With the dawn of 2009 comes some new additions to the site. NEW BREED: CRITICAL FOCUS will introduce a new series of interviews, special topics addressed by site regulars and more articles from guest contributers. Look for upcoming conversations with filmmakers Hunter Weeks, Ondi Timoner, Barry Jenkins, Lynn Shelton and Joe Swanberg, as well as a new series of articles by site regulars sharing insight into lessons learned… the hard way. And in a few days we will introduce a prolific filmmaker of short films, Jack Daniel Stanley, who takes his southern gothic horror film, A Little Mouth To Feed, to Slamdance 09 and offers insight into his preparations, planning and experience at the festival.

If you’d prefer not to learn ALL your lessons the hard way, read NEW BREED and hear from filmmakers who learned them for you!

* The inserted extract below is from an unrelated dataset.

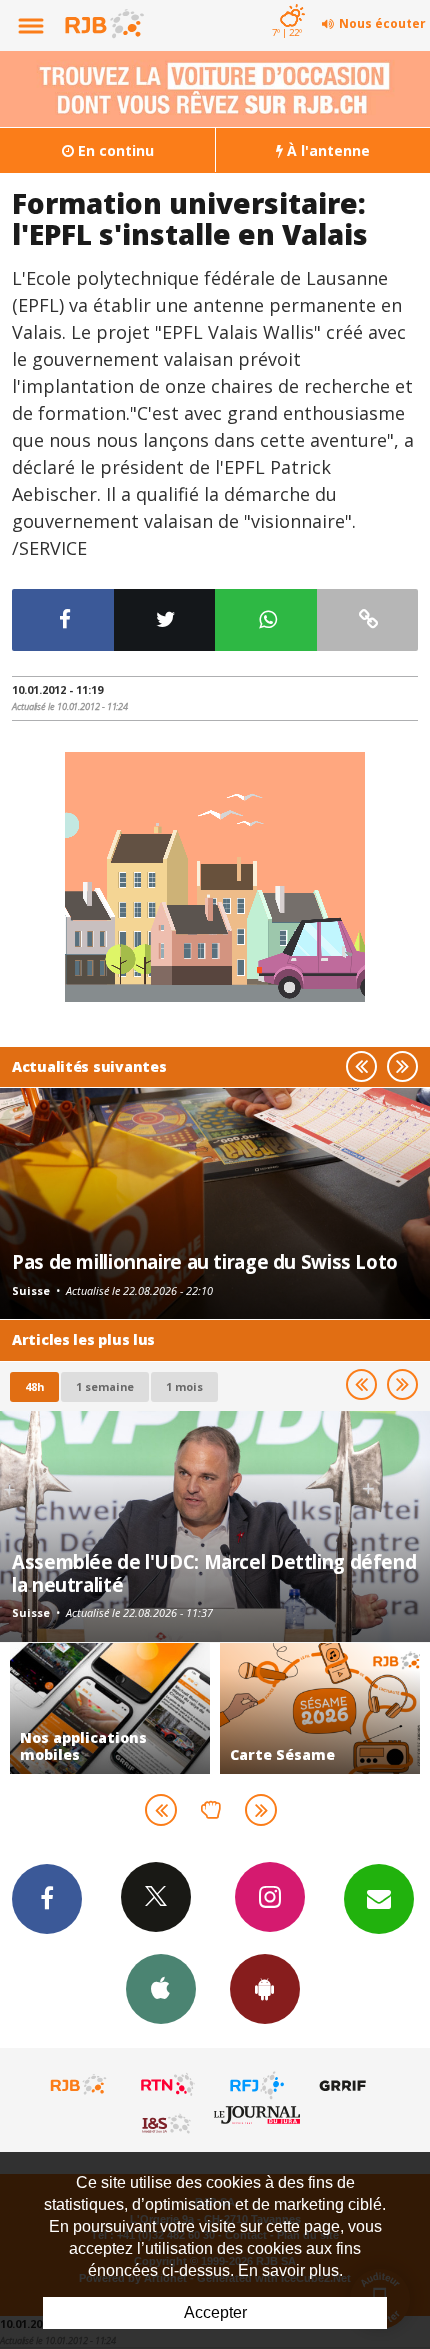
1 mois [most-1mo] (184, 1386)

Infinicine Relaunch – more info on digital distribution

Monday, August 18th, 2008

We blogged earlier about Laure Parson’s excellent new blog on digital distribution. She has recently relaunched the site with even more resources for filmmakers including a list of online markets and a discussion board. The latest interviews on the blog include Doug Block, Sujewa Ekanayake, Caachi, IndiePix and Shooting People’s Ingrid Kopp. This is a great resource for folk trying to get a handle on all the latest distribution options. If you find this helpful be sure to check out Lance Weiler’s Workbook Project too.

DIY Days – July 26th in LA

Thursday, July 10th, 2008

Hey Folks

Current TV, From Here to Awesome and the Workbook Project are doing a FREE event on July 26th in Los Angeles that you should attend if you’re in town.

DIY DAYS
How do we sustain ourselves as filmmakers and storytellers in this day of shifting film distribution systems? How do we monetize our film and get the word out? Presented by From Here to Awesome the Workbook Project and Current TV – DIY DAYS aims to answer these questions with a day of panels, roundtable discussions and workshops: A look at how to fund, create, distribute and sustain.

Proposed Discussion Topics
- New Forms of Storytelling
- New models of Finance, Production and Distribution
- Audience Building & The Audience Becoming Collaborators
- War Stories: “What’s The Real Deal?”
- Self-Sustaining: what to know when trying to make a living from your art
- Case Studies (Arin Crumley, Lance Weiler, M dot Strange and others discuss the making and
distribution of their work)

Open Discussion Topics
- What are you working on? What are you looking for?
- How do you consume your media?
- What needs to change in order for you to sustain?

We’ve lined up a diverse group of speakers from all sides of the industry.

Speaker List
Robert Greenwald – Outfoxed, Wallmart the High Cost of Low Price, Iraq for Sale
Tommy Pallotta – producer of A Scanner Darkly and Waking Life
Mark Pellington – director of Henry Poole is Here, Arlington Road and Mothman Prophecies
Marshall Herskovitz – Blood Diamond, Quarterlife
Lance Weiler – The Last Broadcast, Head Trauma
Arin Crumley – Four Eyed Monsters
M dot Strange - We Are the Strange
Ondi Timoner – DiG, Join US, We Live in Public
Saskia Wilson-Brown – Current TV
Micki Krimmel – expert in social media and online community
Jon Reiss – Bomb It
Alex Johnson – digital media strategist / filmmaker
Christy Dena – cross-media strategist and designer
Matt Hanson – filmmaker and founder of A Swarm of Angels
Timo Vuorensola – director of Space Wreck and co-founder of wreckamovie.com

More info at diydays.com

DIY List from Workbook Project

Thursday, March 27th, 2008

The latest DIY list from Workbook Project contains some cool new links to check out including Friendfeed, Indiegogo, Plugoo and Sprout Builder. Sound like gobbledygook? This is Web2.0 baby. It’ll become a second language soon. Check it out!